§ Description of the task
If a line in the records below holds the string "This", count it; give only the total.

§ Given entries
_ _ _ _ _ _ _

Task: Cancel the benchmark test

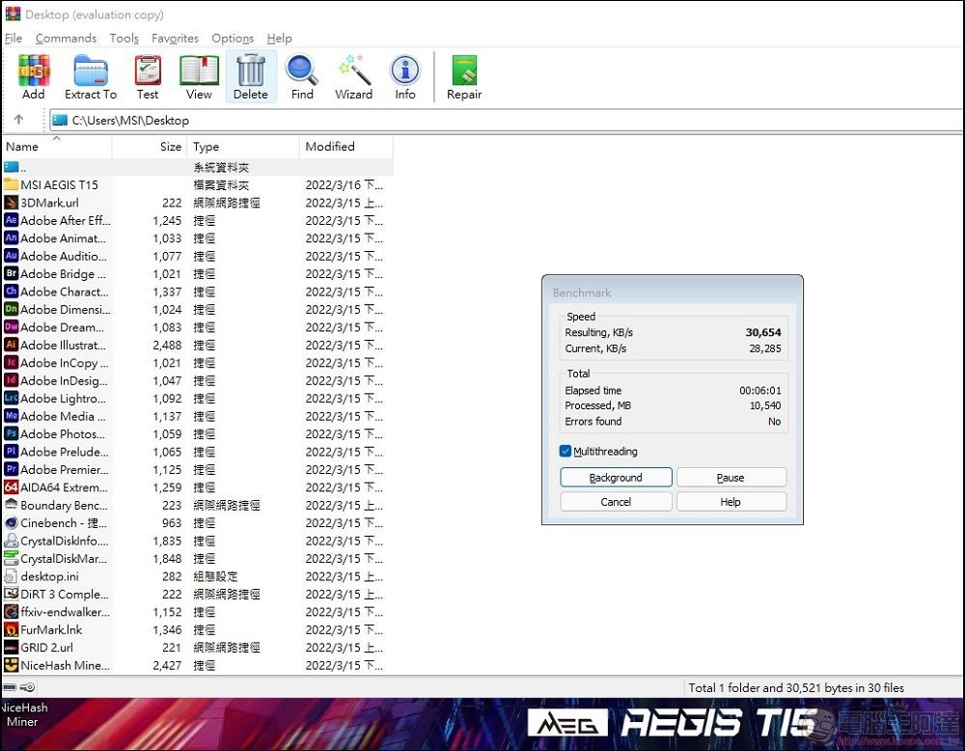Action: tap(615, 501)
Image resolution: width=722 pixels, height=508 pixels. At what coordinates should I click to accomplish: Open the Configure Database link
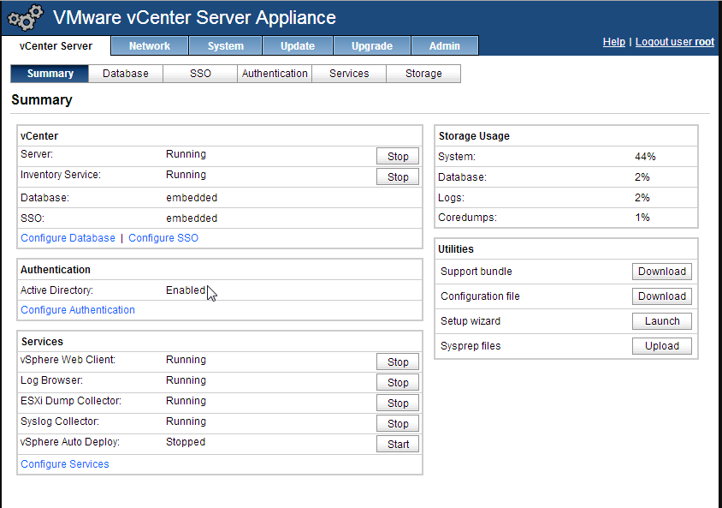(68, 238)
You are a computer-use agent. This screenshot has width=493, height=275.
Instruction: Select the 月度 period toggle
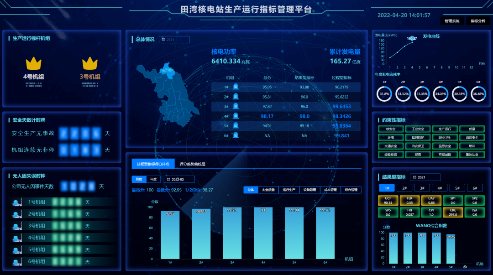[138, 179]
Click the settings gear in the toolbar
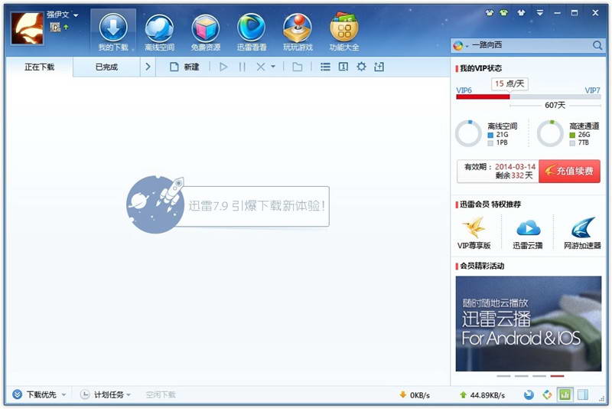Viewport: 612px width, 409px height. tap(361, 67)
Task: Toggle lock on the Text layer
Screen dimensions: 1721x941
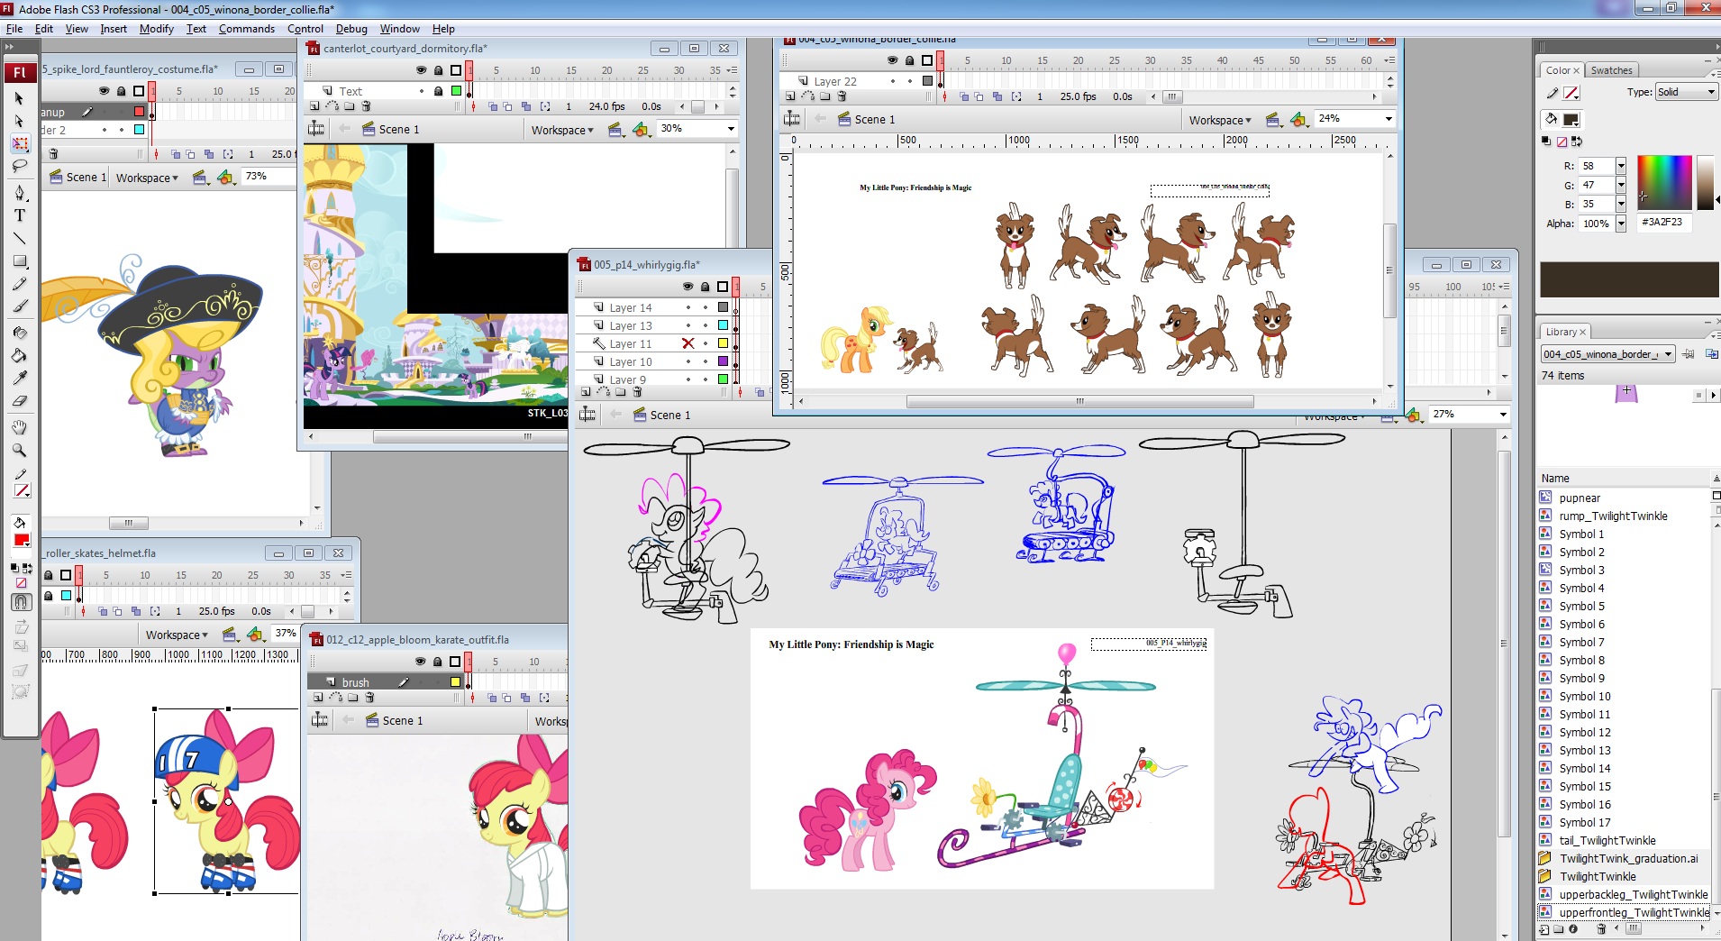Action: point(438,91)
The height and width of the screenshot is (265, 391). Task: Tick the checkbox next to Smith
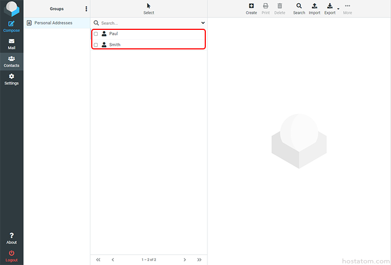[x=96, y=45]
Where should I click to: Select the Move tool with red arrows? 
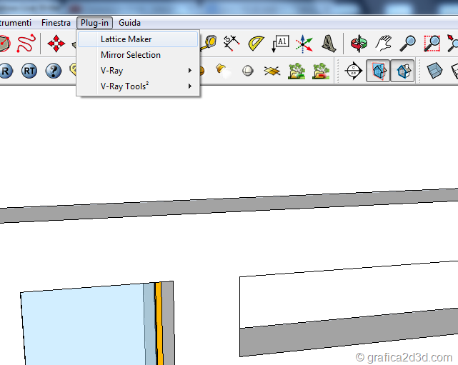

_ _ _ _ _ _ _

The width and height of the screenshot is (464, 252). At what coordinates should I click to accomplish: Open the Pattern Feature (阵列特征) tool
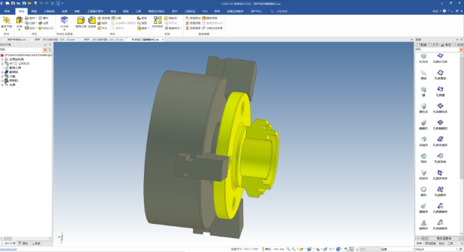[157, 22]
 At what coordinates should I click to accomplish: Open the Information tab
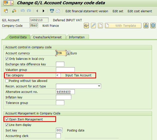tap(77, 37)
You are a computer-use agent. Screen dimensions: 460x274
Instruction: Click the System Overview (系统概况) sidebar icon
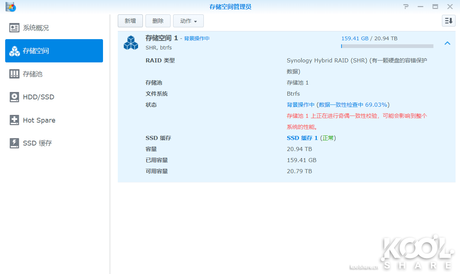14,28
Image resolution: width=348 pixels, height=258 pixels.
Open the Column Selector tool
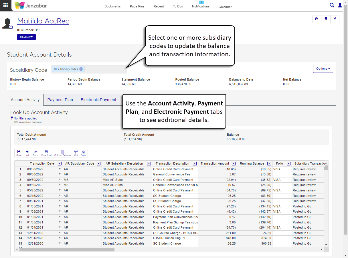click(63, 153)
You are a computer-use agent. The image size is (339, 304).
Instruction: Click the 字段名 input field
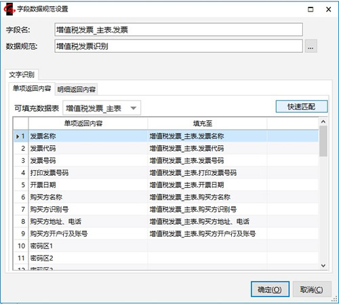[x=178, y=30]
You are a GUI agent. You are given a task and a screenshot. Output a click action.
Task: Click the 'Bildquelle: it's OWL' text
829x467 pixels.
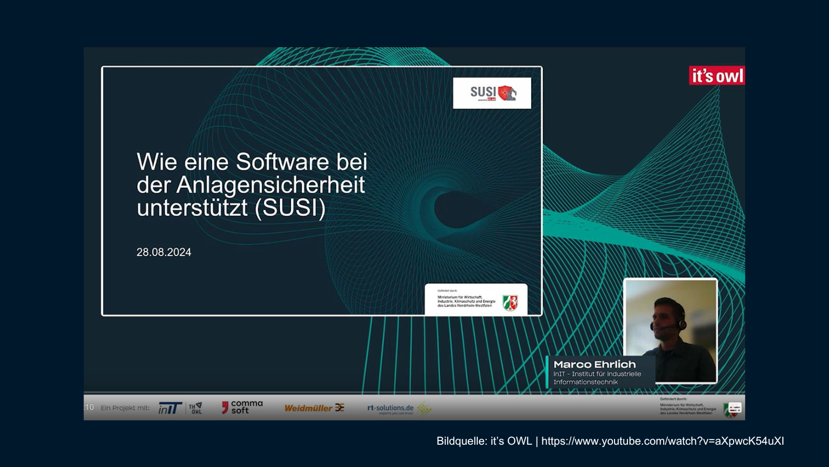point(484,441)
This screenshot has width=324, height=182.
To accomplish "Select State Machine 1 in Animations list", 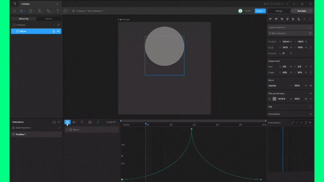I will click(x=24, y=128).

_ _ _ _ _ _ _

§ Answer for the task
2